In the latest twist, the U.S. Patent and Trademark Office posted on Oct. 25 one of Kamen's patent applications for "personalized mobility vehicles" that would carry a person in a standing position, as well as cargo, over uneven surfaces.

Another patent application from Kamen posted the same day seeks protection over a "method for controlling the fuel-air ratio of a burner of an external combustion engine."

Yet another U.S. application posted September 20 discusses a mobility device that can climb stairs. In the same month, another patent application from Kamen for safety devices for a personal vehicle was posted.

Whether the applications have anything to do with Ginger, however, is anyone's guess. The patent application activity also could be to more fully protect DEKA's full legal rights. And the WIPO and the U.S. applications overlap. A WIPO patent protects owners in most European countries, while a U.S. patent protects against infringement in the United States. Typically, inventors will also file similar applications in Asia, said Richard Belgard, a patent consultant.

Apple Computer CEO Steve Jobs and Amazon.com CEO Jeff Bezos have seen the device, with Jobs going so far as to say it could prompt builders to construct cities around it.

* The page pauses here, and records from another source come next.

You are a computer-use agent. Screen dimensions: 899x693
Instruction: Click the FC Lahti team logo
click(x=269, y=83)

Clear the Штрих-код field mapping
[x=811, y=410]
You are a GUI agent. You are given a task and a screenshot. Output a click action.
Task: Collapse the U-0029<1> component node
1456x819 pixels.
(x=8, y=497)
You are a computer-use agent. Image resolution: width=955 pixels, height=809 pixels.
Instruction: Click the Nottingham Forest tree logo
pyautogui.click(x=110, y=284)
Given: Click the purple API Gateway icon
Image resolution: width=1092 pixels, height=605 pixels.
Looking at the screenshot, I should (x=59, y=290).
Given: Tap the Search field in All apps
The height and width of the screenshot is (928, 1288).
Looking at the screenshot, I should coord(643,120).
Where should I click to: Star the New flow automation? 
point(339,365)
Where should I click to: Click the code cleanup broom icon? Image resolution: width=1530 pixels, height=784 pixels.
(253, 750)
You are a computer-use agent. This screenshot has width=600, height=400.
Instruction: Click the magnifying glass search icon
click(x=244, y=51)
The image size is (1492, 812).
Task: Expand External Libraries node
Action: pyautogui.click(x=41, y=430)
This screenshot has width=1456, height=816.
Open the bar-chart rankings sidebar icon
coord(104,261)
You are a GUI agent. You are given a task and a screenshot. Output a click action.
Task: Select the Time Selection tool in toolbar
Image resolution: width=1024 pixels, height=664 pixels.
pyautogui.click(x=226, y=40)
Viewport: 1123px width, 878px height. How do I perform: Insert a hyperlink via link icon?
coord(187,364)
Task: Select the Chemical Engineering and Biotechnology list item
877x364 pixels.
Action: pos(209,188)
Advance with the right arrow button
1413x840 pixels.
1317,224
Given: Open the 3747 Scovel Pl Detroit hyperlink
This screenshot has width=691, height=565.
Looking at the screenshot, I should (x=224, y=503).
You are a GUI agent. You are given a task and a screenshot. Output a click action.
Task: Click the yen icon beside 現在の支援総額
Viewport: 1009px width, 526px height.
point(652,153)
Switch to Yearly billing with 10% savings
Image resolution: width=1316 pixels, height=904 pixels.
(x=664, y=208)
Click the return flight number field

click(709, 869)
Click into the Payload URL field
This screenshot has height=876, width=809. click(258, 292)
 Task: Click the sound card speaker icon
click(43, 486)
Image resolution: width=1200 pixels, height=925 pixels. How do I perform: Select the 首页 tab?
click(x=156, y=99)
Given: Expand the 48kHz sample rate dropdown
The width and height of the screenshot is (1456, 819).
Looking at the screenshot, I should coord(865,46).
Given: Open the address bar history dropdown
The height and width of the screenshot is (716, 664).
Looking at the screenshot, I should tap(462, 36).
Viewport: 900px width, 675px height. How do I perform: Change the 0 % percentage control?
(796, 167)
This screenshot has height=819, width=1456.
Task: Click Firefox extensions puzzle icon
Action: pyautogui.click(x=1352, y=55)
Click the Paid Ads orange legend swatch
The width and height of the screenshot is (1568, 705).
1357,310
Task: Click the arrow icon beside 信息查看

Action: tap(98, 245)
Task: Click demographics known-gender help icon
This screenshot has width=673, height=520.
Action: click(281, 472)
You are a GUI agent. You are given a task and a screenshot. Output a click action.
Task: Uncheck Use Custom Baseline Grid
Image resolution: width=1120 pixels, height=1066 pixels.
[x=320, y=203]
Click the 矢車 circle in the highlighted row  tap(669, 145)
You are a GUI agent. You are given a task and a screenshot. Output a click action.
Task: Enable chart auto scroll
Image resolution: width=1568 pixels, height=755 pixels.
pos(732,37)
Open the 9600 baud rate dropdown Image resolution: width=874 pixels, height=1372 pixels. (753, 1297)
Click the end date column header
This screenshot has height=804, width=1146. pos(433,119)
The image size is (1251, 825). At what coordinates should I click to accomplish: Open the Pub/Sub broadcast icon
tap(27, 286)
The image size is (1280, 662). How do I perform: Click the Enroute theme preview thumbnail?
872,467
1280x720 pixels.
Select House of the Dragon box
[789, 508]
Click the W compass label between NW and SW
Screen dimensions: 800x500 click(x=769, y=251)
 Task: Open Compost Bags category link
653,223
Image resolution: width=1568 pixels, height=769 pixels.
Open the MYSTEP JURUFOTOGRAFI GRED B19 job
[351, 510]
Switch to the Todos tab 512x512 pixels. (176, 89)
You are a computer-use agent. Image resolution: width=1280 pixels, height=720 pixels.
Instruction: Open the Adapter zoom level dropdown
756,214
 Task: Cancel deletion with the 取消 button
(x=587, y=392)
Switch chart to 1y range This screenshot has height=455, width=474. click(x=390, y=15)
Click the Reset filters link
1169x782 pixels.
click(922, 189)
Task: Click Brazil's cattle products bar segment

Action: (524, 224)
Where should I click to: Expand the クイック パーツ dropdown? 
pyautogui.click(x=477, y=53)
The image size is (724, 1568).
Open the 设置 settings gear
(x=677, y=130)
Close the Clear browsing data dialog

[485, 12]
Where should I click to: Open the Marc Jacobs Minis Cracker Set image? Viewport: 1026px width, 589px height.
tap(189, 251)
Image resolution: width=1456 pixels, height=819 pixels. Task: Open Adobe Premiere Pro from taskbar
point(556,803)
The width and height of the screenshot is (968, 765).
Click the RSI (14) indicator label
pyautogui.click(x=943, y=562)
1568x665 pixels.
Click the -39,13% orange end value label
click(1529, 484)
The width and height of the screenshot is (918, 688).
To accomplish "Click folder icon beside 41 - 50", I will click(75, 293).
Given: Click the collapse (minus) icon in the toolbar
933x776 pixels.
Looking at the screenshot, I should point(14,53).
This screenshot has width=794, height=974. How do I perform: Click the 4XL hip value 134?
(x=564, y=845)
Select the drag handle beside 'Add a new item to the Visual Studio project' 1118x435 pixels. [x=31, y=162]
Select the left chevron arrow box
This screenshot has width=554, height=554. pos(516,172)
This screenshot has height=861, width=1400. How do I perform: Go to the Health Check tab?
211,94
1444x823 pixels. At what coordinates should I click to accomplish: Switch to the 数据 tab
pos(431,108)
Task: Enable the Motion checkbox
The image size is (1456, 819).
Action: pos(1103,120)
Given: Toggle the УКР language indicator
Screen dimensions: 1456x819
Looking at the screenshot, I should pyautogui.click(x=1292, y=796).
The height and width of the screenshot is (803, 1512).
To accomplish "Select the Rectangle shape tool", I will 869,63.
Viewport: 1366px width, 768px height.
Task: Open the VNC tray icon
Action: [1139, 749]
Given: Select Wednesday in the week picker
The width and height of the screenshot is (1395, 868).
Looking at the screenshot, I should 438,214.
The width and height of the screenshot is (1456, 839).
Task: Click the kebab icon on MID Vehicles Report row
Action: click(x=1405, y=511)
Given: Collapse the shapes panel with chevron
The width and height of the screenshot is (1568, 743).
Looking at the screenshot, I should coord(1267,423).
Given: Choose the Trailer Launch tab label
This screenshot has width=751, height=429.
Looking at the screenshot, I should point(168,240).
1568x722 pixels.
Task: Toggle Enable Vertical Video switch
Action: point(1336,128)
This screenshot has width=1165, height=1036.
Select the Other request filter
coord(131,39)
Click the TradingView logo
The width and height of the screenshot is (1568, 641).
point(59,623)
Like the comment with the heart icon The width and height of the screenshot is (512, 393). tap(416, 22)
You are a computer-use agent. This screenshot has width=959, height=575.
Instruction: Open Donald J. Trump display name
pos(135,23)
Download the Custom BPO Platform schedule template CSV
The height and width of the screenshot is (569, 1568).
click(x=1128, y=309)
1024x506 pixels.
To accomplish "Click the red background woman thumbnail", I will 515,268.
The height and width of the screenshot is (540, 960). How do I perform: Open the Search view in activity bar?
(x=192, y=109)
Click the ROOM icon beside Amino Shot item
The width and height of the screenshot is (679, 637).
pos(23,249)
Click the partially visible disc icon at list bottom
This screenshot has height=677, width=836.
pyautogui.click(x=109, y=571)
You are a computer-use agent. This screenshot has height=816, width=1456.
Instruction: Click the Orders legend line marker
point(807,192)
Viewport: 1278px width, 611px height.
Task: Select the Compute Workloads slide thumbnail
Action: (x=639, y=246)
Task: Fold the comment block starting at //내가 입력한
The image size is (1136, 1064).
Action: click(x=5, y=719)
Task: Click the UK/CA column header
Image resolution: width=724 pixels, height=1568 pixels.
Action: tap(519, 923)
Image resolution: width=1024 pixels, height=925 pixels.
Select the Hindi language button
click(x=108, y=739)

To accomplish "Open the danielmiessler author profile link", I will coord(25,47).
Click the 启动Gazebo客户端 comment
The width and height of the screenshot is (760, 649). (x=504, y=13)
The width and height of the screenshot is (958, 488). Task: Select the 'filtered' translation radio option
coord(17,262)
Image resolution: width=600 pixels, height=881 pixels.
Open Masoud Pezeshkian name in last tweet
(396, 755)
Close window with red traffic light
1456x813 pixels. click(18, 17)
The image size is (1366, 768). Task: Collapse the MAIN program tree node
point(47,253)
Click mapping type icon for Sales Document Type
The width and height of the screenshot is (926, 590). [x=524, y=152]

Kamen himself has been coy. In March, reporters crammed into a keynote speech he delivered at the Association for Computing Machinery's Beyond Cyberspace conference in San Jose, Calif. Kamen briefly mentioned Ginger but spent most of his time talking about the unintended consequences of rapid technological change. In a tip to showmanship, he rode onto the stage in his invention called the iBot Transporter, a six-wheeled robotic "mobility system" for people with disabilities.

"We have a promising project, but nothing of the earth-shattering nature that people are conjuring up," Kamen said at the conference.

Theories about the device abound. Some believe it will have more than two wheels, while others debate whether it will contain a Stirling engine, which is an almost-perpetual motion machine. DEKA reserved the URL mystirlingscooter.com in February 2001, while another Kamen-related company called Arcos registered the URL flywheels.com.

DEKA's research largely focuses on inventions for the medical field. The company designed the Home Choice, a relatively portable, peritoneal dialysis machine marketed by Baxter, as well as balloon stents for unblocking arteries that are marketed by Johnson & Johnson. Some believe that Ginger will be used in the medical field, but Kamen has said it won't necessarily be a medical device.

Chat rooms dedicated to the device are currently divided over what the "Good Morning America" segment may reveal. Some assert that official details about Ginger will emerge. Others speculate that a person who broke a nondisclosure agreement will appear on the show.

Staff writer Richard Shim contributed to this report.